In the Journal of World Trade (and free on SSRN), Dukgeun Ahn and William J. Moon argue for a new approach to the causation standard in trade remedy investigations, which they call the "Cost of Production" test. Here's an excerpt:
We argue that correlation, in a strict temporal sense, is neither a sufficient nor a necessary condition to prove causation. ... correlation will not be observed in many instances, even when there is genuine harm caused by increase in imports. Correlation, for example, will not be observed when rational firms show symptoms of decline five years after the increase in imports, because they take into account the ubiquity of sunk cost. Correlation may also simply be a temporal coincidence to industry decline, rather than a cause. To ameliorate this problem, we propose an additional tool that can be used as complement to Elasticity/ Partial Equilibrium Model. We propose the following hypotheses:
HYPOTHESIS 1 (H1)
If the price of imports is less than the domestic marginal cost of production, we should see an immediate decline in production that is attributable to import surge.HYPOTHESIS 2 (H2)

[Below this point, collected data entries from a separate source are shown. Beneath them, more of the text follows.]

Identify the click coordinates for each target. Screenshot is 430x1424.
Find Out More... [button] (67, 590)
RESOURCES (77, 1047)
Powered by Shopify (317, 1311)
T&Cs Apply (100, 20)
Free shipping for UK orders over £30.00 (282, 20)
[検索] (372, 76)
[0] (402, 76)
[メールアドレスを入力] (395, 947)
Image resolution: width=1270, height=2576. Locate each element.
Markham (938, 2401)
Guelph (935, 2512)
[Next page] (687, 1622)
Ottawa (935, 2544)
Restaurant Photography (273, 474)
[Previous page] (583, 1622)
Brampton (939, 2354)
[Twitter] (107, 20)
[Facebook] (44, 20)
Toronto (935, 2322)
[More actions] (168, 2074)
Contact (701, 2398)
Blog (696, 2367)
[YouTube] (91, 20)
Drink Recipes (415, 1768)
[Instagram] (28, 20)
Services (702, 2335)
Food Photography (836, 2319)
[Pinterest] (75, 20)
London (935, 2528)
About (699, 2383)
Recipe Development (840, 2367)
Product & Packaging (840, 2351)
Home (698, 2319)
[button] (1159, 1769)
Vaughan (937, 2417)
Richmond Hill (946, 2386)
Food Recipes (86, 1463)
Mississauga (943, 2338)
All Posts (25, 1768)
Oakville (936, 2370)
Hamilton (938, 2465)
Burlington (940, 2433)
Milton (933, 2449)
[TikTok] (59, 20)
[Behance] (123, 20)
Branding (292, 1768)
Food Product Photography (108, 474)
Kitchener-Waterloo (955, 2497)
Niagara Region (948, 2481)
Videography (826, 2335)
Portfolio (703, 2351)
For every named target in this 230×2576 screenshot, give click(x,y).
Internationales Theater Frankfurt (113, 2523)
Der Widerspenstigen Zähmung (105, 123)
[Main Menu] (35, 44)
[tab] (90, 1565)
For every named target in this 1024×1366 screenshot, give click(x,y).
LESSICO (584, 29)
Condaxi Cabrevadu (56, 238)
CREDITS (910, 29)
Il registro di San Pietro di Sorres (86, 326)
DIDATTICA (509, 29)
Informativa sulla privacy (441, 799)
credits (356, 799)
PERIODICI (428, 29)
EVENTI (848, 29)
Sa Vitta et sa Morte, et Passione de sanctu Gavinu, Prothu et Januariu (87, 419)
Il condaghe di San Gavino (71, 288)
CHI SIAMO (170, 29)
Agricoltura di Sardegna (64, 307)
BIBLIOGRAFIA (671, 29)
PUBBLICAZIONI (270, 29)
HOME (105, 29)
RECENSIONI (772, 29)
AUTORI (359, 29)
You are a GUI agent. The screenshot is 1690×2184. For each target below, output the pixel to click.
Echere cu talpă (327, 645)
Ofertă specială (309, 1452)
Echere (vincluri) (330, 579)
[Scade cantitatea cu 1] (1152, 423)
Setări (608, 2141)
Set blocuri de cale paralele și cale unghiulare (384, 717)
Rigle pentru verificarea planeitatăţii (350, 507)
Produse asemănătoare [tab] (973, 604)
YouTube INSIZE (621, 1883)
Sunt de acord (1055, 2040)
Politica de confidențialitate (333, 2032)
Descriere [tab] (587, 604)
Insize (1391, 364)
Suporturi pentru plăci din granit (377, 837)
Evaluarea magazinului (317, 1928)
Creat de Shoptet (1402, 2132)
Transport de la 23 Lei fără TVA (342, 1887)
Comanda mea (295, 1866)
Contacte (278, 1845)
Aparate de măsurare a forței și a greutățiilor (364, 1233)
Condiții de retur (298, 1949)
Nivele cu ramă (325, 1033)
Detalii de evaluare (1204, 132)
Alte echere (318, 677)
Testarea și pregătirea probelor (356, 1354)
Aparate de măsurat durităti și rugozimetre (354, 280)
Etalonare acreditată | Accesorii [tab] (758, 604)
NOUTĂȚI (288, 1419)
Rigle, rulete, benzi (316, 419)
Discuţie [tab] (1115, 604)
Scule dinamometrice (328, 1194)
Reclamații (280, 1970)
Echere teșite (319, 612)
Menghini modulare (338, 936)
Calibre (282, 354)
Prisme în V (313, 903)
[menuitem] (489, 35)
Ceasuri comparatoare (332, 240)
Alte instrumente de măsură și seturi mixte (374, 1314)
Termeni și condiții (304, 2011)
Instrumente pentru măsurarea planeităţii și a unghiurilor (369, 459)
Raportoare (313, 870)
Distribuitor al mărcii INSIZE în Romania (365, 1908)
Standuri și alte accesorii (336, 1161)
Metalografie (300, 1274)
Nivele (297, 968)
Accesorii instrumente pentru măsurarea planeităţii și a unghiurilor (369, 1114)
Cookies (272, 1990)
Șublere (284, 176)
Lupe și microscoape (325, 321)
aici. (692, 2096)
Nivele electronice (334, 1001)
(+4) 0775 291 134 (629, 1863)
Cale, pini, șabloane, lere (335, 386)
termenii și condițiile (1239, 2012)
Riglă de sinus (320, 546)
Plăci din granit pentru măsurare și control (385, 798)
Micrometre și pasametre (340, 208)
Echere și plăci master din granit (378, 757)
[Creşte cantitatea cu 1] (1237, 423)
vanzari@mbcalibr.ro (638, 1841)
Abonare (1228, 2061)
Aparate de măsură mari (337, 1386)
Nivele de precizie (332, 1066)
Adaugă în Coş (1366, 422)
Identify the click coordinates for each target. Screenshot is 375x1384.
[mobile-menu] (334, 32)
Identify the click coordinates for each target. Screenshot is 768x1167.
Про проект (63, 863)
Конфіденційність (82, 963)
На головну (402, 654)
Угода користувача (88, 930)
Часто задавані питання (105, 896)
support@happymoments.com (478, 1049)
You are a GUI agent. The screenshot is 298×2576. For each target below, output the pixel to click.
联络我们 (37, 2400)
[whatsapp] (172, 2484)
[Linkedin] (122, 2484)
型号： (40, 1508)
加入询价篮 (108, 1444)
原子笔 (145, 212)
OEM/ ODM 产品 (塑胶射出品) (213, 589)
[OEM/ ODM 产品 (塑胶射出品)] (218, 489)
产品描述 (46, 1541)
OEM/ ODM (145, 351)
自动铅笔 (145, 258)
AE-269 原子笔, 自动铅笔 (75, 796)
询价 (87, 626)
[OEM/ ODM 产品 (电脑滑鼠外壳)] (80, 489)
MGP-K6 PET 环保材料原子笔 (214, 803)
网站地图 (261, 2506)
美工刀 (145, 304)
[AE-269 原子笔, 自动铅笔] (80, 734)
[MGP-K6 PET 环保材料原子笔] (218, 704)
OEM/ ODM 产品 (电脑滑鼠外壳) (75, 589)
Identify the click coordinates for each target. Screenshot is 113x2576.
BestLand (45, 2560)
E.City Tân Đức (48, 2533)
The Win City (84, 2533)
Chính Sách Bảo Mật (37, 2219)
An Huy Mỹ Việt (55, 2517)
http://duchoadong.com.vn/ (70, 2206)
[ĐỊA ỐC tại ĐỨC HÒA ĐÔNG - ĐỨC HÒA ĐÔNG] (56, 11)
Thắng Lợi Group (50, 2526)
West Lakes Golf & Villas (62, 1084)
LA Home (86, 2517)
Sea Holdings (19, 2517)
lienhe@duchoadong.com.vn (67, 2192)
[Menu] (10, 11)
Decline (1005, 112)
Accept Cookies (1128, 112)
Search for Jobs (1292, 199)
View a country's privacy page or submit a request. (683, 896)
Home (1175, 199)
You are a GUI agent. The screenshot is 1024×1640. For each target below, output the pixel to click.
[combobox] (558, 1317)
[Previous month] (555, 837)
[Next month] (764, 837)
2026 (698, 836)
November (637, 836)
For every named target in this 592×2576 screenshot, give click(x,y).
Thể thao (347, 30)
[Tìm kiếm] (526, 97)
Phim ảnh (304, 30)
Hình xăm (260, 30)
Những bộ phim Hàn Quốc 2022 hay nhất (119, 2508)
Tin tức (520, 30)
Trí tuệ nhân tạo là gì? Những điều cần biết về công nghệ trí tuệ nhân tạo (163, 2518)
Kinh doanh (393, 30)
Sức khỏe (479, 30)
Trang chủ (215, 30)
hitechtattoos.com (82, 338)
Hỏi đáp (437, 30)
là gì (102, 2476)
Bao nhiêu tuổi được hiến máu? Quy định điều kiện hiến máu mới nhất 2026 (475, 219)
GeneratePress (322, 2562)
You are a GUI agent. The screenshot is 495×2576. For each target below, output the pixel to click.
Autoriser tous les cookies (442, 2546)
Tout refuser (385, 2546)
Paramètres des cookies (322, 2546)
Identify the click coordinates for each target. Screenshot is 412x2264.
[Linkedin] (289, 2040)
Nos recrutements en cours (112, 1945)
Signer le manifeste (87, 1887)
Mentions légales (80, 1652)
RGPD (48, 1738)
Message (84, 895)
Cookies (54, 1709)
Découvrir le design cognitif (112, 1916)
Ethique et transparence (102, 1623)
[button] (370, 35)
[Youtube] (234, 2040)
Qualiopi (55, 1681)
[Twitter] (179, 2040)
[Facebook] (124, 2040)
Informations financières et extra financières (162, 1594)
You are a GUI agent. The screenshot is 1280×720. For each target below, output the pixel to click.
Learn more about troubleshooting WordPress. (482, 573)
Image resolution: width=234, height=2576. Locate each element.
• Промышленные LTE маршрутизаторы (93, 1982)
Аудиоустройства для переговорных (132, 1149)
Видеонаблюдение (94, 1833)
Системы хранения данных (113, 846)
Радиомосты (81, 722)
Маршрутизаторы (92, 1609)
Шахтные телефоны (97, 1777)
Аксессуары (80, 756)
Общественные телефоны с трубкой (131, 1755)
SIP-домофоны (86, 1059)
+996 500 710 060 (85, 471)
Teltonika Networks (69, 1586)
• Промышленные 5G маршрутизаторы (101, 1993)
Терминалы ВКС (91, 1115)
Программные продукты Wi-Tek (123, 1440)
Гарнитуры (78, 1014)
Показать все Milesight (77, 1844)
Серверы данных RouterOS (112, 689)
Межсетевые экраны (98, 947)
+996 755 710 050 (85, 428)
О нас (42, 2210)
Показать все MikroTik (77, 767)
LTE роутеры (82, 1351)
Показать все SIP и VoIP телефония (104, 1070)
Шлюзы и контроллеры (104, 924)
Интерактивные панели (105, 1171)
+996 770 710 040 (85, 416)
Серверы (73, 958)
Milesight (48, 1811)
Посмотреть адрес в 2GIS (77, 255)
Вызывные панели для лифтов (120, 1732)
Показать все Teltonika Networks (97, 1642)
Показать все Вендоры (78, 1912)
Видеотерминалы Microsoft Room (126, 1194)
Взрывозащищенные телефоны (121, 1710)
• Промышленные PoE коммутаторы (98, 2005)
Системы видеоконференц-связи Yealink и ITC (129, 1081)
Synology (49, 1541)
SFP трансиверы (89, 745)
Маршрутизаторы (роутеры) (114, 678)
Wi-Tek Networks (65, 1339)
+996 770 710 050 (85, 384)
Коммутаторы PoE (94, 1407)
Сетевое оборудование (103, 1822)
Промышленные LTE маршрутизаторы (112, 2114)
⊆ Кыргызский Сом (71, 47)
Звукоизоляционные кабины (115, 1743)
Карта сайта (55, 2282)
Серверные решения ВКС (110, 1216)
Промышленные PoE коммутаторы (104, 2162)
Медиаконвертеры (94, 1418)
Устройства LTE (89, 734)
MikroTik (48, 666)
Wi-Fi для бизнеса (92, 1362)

If the price of imports is greater than the domestic marginal cost of production but lower than the domestic average cost of production, we should not observe immediate decline in production that is attributable to import surge; instead, we should expect decline sometime in the future.HYPOTHESIS 3 (H3)
If the import price is greater than the domestic average cost of production, we should not see an immediate nor future decline that is attributable to import increase.